# 3.2.1 Scans

Before any processing can occur, Postgres must fetch the raw data from physical storage. In the Query Algebra, this is the responsibility of the **Scan Nodes**.
Scan Nodes are the only operators in the pipeline that directly interact with the **[[Chapter 1/1.3 - The Shipping Container (The Page)|Pages]]** stored on disk or in the **[[Chapter 5/5.2 - The Warming Rack (Shared Buffers)|Shared Buffers]]**. Their primary objective is to locate the correct tuples and stream them upward into the plan tree.
## The Universal Scan Interface (`ExecScan`)
Despite the vast difference between walking a table heap and traversing a B-Tree, every Scan Node in Postgres shares a common internal blueprint. This is handled by the **`ExecScan`** logic.
Think of it as a standardized conveyor belt. No matter how the scan node finds a suitcase—whether by checking every shelf or using a GPS shortcut—it delivers that suitcase to the node above it using the exact same movement. This abstraction allows the engine to handle filtering (`Filter`) and projection (`Projection`) generically, regardless of the underlying access method.
> [!NOTE]
> **The Table Access Method (Table AM)**: In modern Postgres (v12+), the storage itself is "pluggable" via the **Table AM API**. Frames as the **Pantry Blueprint**, this set of C-structs (like `TableAmRoutine`) defines exactly how to `scan_begin`, `tuple_getnext`, and `scan_end`. This abstraction is why Postgres can support standard Heaps, Columnar storage, or exotic zheap formats without changing how the Query Algebra operates.
## Sequential Scan: Linear Page Access
The **[[Operations/SeqScan|Sequential Scan]]** is the base case of data retrieval. Postgres performs a linear walk of the entire table heap, read-ahead buffer-by-buffer, to ensure 100% visibility of all qualifying tuples.
> [!TIP]
> **Synchronized Sequential Scans**: If multiple queries are performing a sequential scan on the same large table, Postgres avoids redundant I/O. The second query "hitches a ride" with the first. It joins the scan at the current page, and once it reaches the end of the table, it loops back to the beginning to pick up the pages it missed. No I/O is wasted.
## Index Scan: Non-Linear Point Access
The **[[Operations/IndexScan|Index Scan]]** utilizes the maps created in Chapter 2 to bypass the linear scan.

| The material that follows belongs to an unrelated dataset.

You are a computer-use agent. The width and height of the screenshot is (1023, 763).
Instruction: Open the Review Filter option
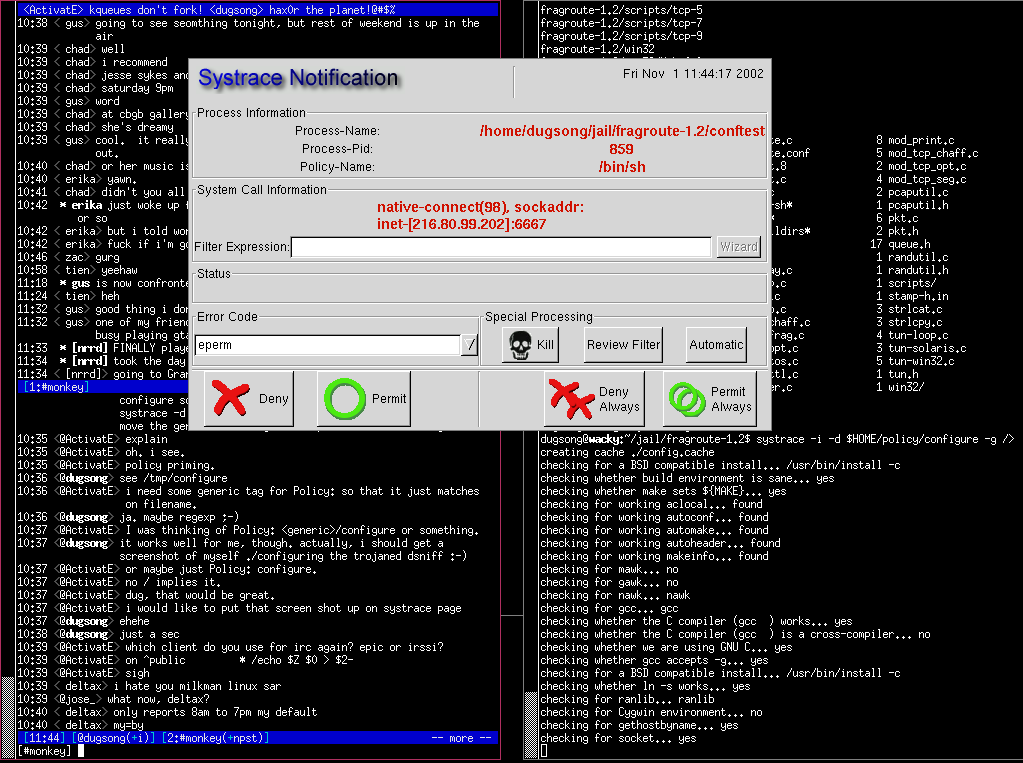point(623,344)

Postgres traverses the B-Tree to find the exact coordinates of the required tuples and performs a direct, non-linear fetch from the table heap.
## Bitmap Scan: The Reservation Map
What if a single Index Scan isn't enough? Suppose the server needs to fetch 50 orders for "Saffron Salmon" scattered across the dining room.
An **[[Operations/IndexScan|Index Scan]]** would require running to the kitchen for Table 12, then Table 4, then Table 22—50 individual laps (Random I/O). A **[[Operations/SeqScan|Sequential Scan]]** would require walking past every table in the restaurant just to find those 50.
The **Bitmap Scan** is the "Smart Route":
1. **[[Operations/BitmapIndexScan|Bitmap Index Scan]] (The Mapper)**: Postgres first scans the index and builds a **Bitmap**—a specialized memory map where each "bit" represents a page (a table) that contains a matching record. Think of this as the Matre D' marking a floor plan with a highlighter.
2. **[[Operations/BitmapAndBitmapOr|Bitmap And / Or]] (The Combiner)**: If the query has multiple filters (e.g., `Species: Capybara` AND `Diet: Herbivore`), Postgres can combine multiple maps instantly using bitwise logic.
3. **[[Operations/BitmapHeapScan|Bitmap Heap Scan]] (The Runner)**: The meticulous database engine then visits the highlighted pages in their physical order on the disk. By fetching the containers sequentially, it avoids back-and-forth movement and maximizes efficiency.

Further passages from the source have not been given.